Le lecteur trouverait peu d’ intérêt à entrer dans le détail de toutes les mesures d’ angles de ces stations. Qu’il sache cependant qu’ au Puy Violent, la station la plus élevée, 1592m., la plus étroite, la plus difficilement accessible, et donc la plus inconfortable, l’ angle entre Aubassin et Labastide est mesuré 84 fois. Entre Labastide et Montsalvy, 38 fois. A Labastide, l’ angle entre Montsalvy et Aubassin l’ est 58 fois. Et ce qui est plus remarquable encore, c’ est que les diverses séries, mesurées en grades et converties en degrés (peut- être parce que les tables de logarithmes n’ existaient alors qu’ en cette unité, le grade étant pratique mais nouveau ) diffèrent assez peu. Un exemple parmi d’ autres: A Montsalvy, angle entre Labastide et Saint Jean de Rieupeyroux :

1ère série de 20: 87° 43’ 19’’,24

2ème série de 20: 87° 43’ 22’’,07

3ème série de 20: 87° 43’ 20’’; 98

Soit entre les extrêmes 2’’,83. C’ est à dire, à 50 kilomètres, une erreur en azimut de 0,68 mètres! De plus, si l’ on accepte une répartition gaussienne des pointés, l’ erreur est bien moindre. C’ est 5 à 10 fois meilleur que la précédente mesure par Cassini de Thury et la Caille.

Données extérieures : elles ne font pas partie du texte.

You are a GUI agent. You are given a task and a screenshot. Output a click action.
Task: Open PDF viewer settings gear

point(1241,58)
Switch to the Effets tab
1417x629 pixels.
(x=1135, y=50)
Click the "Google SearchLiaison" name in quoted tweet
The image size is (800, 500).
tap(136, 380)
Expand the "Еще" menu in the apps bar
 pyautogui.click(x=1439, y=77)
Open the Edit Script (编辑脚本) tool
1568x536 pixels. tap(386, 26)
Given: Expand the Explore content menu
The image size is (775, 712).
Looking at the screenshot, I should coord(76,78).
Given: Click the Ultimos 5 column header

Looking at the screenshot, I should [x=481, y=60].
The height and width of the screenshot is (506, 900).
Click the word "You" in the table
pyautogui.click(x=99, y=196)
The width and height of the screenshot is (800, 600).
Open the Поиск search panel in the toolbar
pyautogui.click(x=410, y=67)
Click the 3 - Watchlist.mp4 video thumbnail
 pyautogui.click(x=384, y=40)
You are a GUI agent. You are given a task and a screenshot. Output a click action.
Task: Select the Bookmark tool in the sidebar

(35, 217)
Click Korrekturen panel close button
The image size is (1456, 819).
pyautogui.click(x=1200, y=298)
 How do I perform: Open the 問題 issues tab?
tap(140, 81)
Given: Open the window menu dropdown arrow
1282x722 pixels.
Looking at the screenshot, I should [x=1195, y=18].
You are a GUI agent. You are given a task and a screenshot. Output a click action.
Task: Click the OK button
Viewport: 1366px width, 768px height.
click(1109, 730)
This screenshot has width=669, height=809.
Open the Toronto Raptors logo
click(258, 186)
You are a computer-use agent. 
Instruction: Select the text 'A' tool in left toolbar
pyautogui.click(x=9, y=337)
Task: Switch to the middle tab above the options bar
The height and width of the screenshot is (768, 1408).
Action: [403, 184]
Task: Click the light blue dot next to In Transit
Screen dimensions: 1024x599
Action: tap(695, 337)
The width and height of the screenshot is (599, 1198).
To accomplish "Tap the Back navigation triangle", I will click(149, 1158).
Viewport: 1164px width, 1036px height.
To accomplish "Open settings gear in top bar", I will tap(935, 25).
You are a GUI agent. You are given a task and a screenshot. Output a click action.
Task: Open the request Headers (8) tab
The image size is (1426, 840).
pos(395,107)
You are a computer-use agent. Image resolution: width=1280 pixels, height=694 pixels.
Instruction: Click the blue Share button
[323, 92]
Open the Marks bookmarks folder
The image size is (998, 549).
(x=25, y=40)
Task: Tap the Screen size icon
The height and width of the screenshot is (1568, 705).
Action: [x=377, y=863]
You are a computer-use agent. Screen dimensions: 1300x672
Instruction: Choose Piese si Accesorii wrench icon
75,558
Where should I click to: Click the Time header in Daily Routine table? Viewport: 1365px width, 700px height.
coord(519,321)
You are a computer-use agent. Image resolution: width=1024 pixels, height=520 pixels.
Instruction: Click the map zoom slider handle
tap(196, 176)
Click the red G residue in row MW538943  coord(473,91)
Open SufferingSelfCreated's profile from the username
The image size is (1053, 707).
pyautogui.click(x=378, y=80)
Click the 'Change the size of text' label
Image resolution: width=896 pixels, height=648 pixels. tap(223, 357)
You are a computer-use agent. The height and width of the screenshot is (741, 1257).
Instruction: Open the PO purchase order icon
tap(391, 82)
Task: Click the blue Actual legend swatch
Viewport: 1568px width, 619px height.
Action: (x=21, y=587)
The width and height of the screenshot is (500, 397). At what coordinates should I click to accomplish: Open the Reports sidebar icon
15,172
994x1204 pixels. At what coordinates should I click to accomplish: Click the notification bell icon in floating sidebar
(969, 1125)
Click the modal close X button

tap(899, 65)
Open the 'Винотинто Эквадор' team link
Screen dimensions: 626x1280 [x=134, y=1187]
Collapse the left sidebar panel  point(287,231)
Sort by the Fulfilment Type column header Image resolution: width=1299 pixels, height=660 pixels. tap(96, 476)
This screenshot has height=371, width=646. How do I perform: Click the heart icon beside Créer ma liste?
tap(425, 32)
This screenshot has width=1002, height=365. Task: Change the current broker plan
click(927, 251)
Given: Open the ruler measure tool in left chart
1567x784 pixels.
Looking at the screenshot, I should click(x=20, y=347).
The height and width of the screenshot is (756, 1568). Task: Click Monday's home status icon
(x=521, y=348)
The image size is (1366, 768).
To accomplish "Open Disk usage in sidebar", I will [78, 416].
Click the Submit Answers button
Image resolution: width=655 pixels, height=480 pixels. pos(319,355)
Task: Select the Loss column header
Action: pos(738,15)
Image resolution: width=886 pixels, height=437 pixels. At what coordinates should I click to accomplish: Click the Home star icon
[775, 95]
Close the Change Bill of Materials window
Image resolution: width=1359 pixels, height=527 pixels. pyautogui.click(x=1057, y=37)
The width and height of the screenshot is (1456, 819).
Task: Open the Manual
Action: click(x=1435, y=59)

On sait qu’ à Rodez Delambre rejoint Méchain qui tarde à donner ses mesures. Et pour cause. Delambre apprendra plus tard que celui-ci était rongé par une discordance de 3’’,4 entre ses deux latitudes mesurées en deux points de Barcelone. J.J. Levallois, dans son beau livre " 300 ans de géodésie française ", l’ attribue à une erreur systématique du cercle de Méchain.

Quoi qu’ il en soit, les observations astronomiques, les mesures d’ angles et de bases terminées, Delambre ne trouve pour la base de Perpignan qu’ un désaccord de 0,14 toise, soit 26 centimètres, entre sa longueur déduite des calculs géodésiques et sa mesure sur site à la règle bimétallique de Borda. Mais il sait que son arc est trop petit et sa courbure trop irrégulière, pour donner à lui seul une valeur correcte de l’ aplatissement terrestre. Il l’ associe alors à celui du Pérou, se définit ainsi un ellipsoïde ad hoc, et peut enfin, le mètre devant être la dix millionième partie du quart du méridien terrestre, calculer sa valeur par rapport à la toise du Chatelet du départ. L’ étalon sera présenté au corps législatif le 22 juin 1799.

Le système métrique décimal que nous utilisons de nos jours est né.

 

AUJOURD’ HUI.

 

Le fait d’ avoir construit de nombreuses tables d’ orientation dans le Cantal et le Lot, et plus particulièrement à Labastide du Haut Mont et au Puy de l’ Arbre à Montsalvy, m’ ont amené tout naturellement à stationner aux sommets qu’ après Cassini de Thury, Delambre avait choisis pour l’ enchaînement de ses triangles, et où se sont succédés depuis les Ingénieurs géographes pour l’ élaboration de la carte dite de l’ Etat Major, les géodésiens de la méridienne de 1870 du colonel Perrier, enfin les ingénieurs de l’ Institut géographique national pour l’ élaboration de la carte au 1/25000

Les points de stationnement ne sont pas rigoureusement les mêmes. Certes, au Puy Violent, compte tenu de l’ exiguité du sommet, ils ne doivent pas différer de plus de 3 à 4 mètres. Mais à Montsalvy, plusieurs kilomètres les séparent, puisque le Puy de l’ Arbre remplace la chapelle Saint Pierre. En me référant au texte de Delambre et à quelques calculs personnels, son point de station était situé sur la motte du château de Mandulphe, aujourd’ hui couronnée de hêtres, à 28 mètres environ du monolithe de 1870, pratiquement à l’ ouest. Quant à Labastide où les renseignements sont plus précis, le point était à quelques mètres au nord-est de ce même monolithe, pratiquement sous l’ antenne T.D.F. soit à 260 mètres à l’ ouest du clocher.

Mais depuis ces opérations, plus de 200 ans ont passé. Quand on sait que beaucoup de bornes IGN modernes disparaissent ou sont déplacées, que de nouveaux bâtiments sont construits, que d’ autre part, on sait que Delambre, comme il le précise pour Aubassin, ne matérialisait ses points que par un simple pieu de bois équarri destiné à centrer son cercle avant ou après la dépose du signal, il ne faut pas s’ étonner de ne trouver aucun vestige de son passage.

Rien, cependant, ne disparaît tout à fait. Restent les souvenirs et, par delà la commémoration festive de la Méridienne verte du 14 juillet 2000, ce mètre dont nous nous servons tous les jours sans trop en connaître l’ histoire, et dédié, il faut le rappeler encore, " à tous les hommes, à tous les temps ".